What is a cochlear implant?
A cochlear implant is an electronic device that takes over the work of the human ear and converts sounds to electrical signals that the brain understands as sounds. It delivers them to the brain via hearing nerve after fine-tuning the sound much like a graphic equaliser on a music system, through an electrode array surgically implanted into the inner ear.
Whom does it benefit?
People who have severe to profound hearing loss wherein, even after wearing hearing aids, the person will have difficulty in understanding normal speech even at loud volumes. While without hearing aids they could not even hear a loud noise.
How does one detect severe to the profound hearing loss in a child or adult?
The subject person could not hear the prime elements of a class discussion, including key context and content without the visual cues. They will have a smaller or limited vocabulary than their same age peers, not hear all the sounds in a word, commonly leaving off ‘s’, ‘ing’ and ‘ed’ in their speech and their writing, will have problems pronouncing some speech sounds, particularly those in the high frequency such as ‘s’ or ‘p’. They would feel tired at the end of sessions that required intense concentration or were conducted in noisy environments.
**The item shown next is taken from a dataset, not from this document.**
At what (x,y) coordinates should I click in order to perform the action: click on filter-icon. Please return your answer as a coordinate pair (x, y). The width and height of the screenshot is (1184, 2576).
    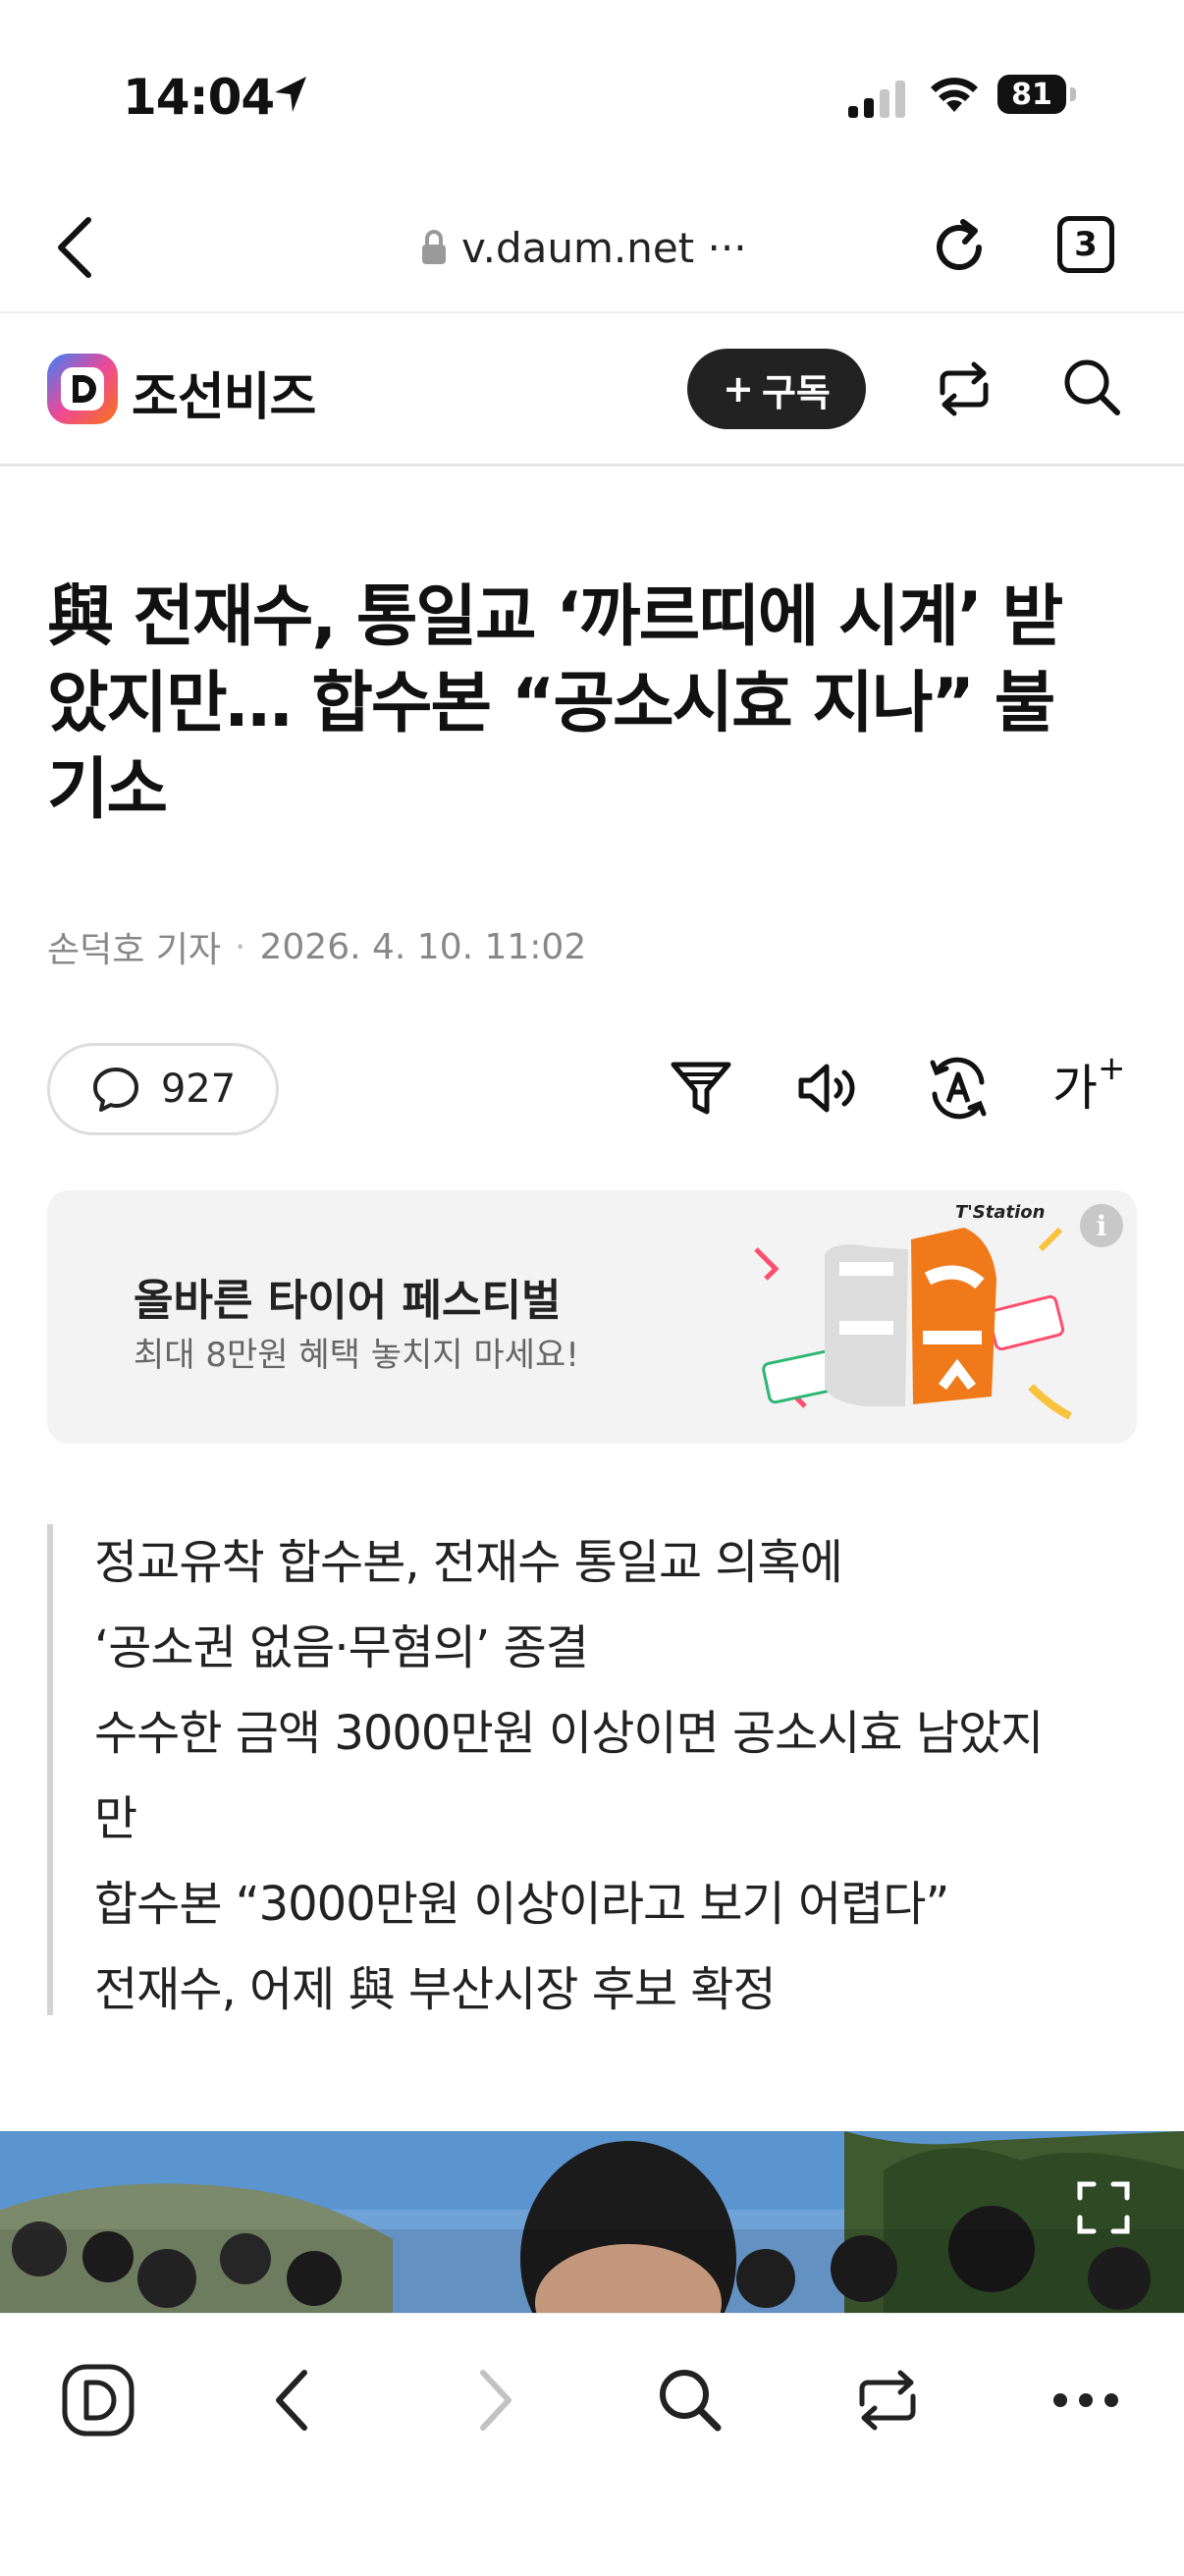
    Looking at the image, I should click on (701, 1089).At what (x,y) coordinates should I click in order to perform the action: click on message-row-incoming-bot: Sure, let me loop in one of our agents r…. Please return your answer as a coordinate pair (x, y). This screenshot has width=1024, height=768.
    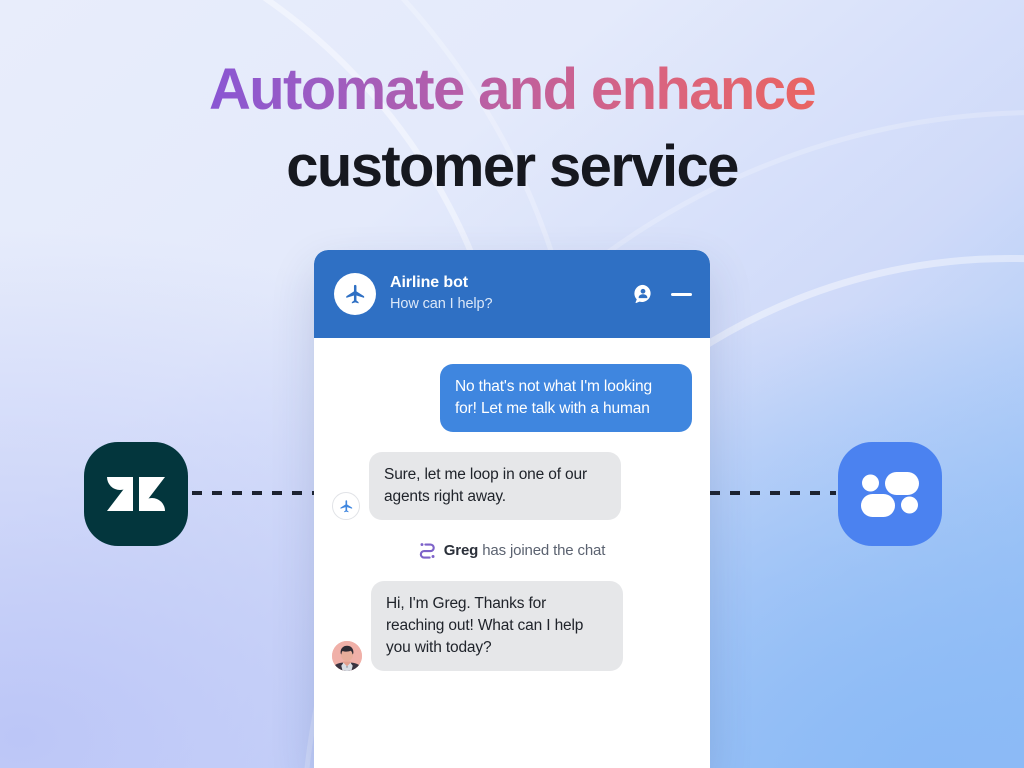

Very often, they misinterpret what is said although they ‘hear’ the speaker’s voice (they know that someone said something but couldn’t hear clearly enough to understand what was said.)
There is a limited understanding of colloquial languages, such as ‘pull up your socks’, in normal conversations, they have difficulty in understanding complex sentences, have poor vocal quality, have trouble explaining their ideas, and have limited background knowledge and experiences in the range of areas which can affect their learning and social skills.
Who is a candidate for a cochlear implant?
A person who has severe to profound hearing loss in both ears, has a functioning hearing nerve which is detected by medical tests, has lived at least a short while without hearing, has no medical reasons to avoid surgery, has no benefit from the best hearing aids, and has a good support group at home.
What are the components of a cochlear implant?
A cochlear implant consists of an external device that looks like a hearing aid, which has the function of capturing sound, tuning the sound like the graphic equaliser on a music system, using software, and then transmitting the sound like a radio station to the surgically implanted device.
The surgically implanted part consists of an antenna, like a radio antenna, which picks the sound from the external device. A processor which is like a music system output takes the sound and sends it to different parts of the electrode which is implanted In the inner ear, much like a surround sound music system delivers sounds to different speakers in a room.
The electrode array, which is like Diwali lights, depending on the processor, different lights at different points switch off and on. In this case, different electrodes switch off and on causing different parts of the hearing nerve ends to receive stimulation that the brain perceives as a sound of different frequencies.
What has changed in cochlear implants since they were introduced in India since 1987?
External device: It has become smaller and lightweight, added microphones to pick up a sound and better software with faster processors to process more sound and give clearer and focused sound to the patient. Also, it has become smarter, able to send and receive data from the implanted device to diagnose problems and improve the efficiency of sound transmission to the brain.
Implanted device: It has become smaller and lightweight, electronically smarter, wherein the implanted device can send diagnostic information back to the external device. Also, it occupies less space and requires less surgical exposure.
The electrode array has more electrodes and is slimmer and less damaging to the inner ear structures resulting in more information delivered to the hearing nerve while preserving residual hearing, which has resulted in better speech and sound understanding even in noisy environments.
Also, the materials used have advanced to a stage where the body rarely rejects the implant.
Surgery: It has become more precise and less invasive, resulting in quicker healing and shorter hospital stays for the patient.
Sound processing software: It has advanced and is still advancing. Post-surgery, it enables the doctors to fine-tune the patients hearing and create software environments wherein even in noisy environments, speech and sound understanding are getting even better. It has resulted in less speech and sound training required post-surgery and more natural sound hearing.
Cost factor: Both surgery and implantation costs are decreasing as devices are being mass produced, and surgical techniques less invasive which reduce the surgery time and less hospital stay.